Victor Santos fica com ouro no Circuito Brasileiro de Rollerski

Atleta olímpico reencontrou companheiros de equipe nacional / Foto: CBDN/DivulgaçãoAtleta olímpico reencontrou companheiros de equipe nacional / Foto: CBDN/Divulgação

São Paulo - Em seu quinto ano consecutivo de realização, o Circuito Brasileiro de Rollerski teve sua abertura no último domingo, dia 4. Apesar da chuva intensa que atingiu o Kartódromo de Interlagos, em São Paulo, e adiou o início das baterias finais, a etapa foi realizada e marcou o reencontro do atleta olímpico Victor Santos com os outros atletas da equipe nacional e as categorias de base em provas de Sprint 400m no estilo livre.
 
Da neve de PyeongChang para, literalmente, um rio de água na zona sul da capital paulista. Na primeira competição em solo nacional após os Jogos Olímpicos de Inverno, Victor Santos encontrou um cenário tipicamente tropical. Sob intenso calor no período da manhã, 51 atletas disputaram as qualificatórias em cinco categorias diferentes: Adulto (Masculino e Feminino), Sub-19 (Masculino e Feminino) e Sub-16 (Feminino).
 
Logo após o último atleta cruzar a linha de chegada na fase qualificatória, um verdadeiro temporal arrebatou o Kartódromo de Interlagos, adiando a etapa em alguns minutos devido à grande quantidade de água.

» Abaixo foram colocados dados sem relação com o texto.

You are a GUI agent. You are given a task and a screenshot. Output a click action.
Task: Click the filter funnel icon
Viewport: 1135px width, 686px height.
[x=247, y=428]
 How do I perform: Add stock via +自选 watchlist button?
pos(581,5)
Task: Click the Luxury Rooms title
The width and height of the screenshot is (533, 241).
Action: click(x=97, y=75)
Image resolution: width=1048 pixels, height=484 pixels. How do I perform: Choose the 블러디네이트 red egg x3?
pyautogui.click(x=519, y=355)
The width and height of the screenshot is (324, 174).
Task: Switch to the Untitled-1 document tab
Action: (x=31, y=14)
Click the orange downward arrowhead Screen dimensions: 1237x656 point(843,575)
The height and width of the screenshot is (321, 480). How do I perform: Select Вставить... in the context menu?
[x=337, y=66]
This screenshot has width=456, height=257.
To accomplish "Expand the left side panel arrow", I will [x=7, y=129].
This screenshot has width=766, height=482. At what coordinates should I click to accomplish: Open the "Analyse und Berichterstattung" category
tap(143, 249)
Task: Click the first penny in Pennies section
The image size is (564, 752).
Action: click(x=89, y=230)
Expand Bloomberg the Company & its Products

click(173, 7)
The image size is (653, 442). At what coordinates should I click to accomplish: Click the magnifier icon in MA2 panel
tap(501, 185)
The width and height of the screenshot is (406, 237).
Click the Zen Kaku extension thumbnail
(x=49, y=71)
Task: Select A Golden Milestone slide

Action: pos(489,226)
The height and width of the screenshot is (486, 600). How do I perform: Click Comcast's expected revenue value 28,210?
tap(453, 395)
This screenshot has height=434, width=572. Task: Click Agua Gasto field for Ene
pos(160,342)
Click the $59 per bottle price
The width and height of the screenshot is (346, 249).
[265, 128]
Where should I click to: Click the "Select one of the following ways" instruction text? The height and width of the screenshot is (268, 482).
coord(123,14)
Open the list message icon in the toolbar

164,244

Passada a tempestade, as baterias das categorias adultas marcaram o duelo entre irmãos de Victor Santos e Paulo Santos na final masculina e nova medalha de ouro para Bruna Moura. Por diferença de menos de um ski, o irmão Santos que representou a família nos Jogos Olímpicos saiu vencedor.
 
“Foi minha primeira competição depois dos Jogos Olímpicos de Inverno. É muito bom reencontrar todos do Ski na Rua (Projeto Social), são meus amigos e parceiros de equipe. É bom estar de volta, competir com eles e compartilhar todas minhas histórias, nos divertimos muito por aqui”, comentou Victor Santos.
 
Grande parte dos atletas vem do Projeto Social Ski na Rua. Criado em 2012, o projeto social atende jovens atletas que moram na comunidade São Remo, localizada em São Paulo, e teve seu primeiro representante em uma edição de Jogos Olímpicos no último mês com a participação de Victor Santos nos 15km estilo livre.
 
Países com altas temperaturas - Apesar de não terem grande estrutura para treinar no Brasil e, muitas vezes, diante da impossibilidade dos atletas invernais se manterem no exterior, a doutora Karina Hatano, médica do exercício e do esporte, é otimista quanto à adaptação de treinos. “Equipamentos que simulam condições de neve tornam-se imprescindíveis, como o rollerski”.
 
Ainda que a passos lentos, as inovações vão surgindo. Em São Paulo, no ano passado, foi finalizada a construção da primeira pista de Push do Brasil para treinar bobsled com a expectativa de, no futuro, alcançar voos maiores no cenário internacional.
 
A regularidade também é fundamental para obtenção de melhores marcas. “Os atletas precisam treinar a parte física para chegarem até as competições fortalecidos, com intensos trabalhos, inclusive aeróbios, no sentido de desenvolver reflexo, melhorar o condicionamento e a força, potencializar a flexibilidade e evitar as entorses”, resume Karina.
 
Para a médica, pensar em pódio para a próxima Olimpíada ainda é prematuro. Porém, vê que o Brasil tem chance sim de conquistar a medalha inédita nos Jogos Olímpicos de Inverno que estão por vir, desde que tomadas algumas medidas. “Investimentos e maior divulgação dos esportes são condições indispensáveis para darmos uma alavancada nos resultados”, enfatiza a doutora.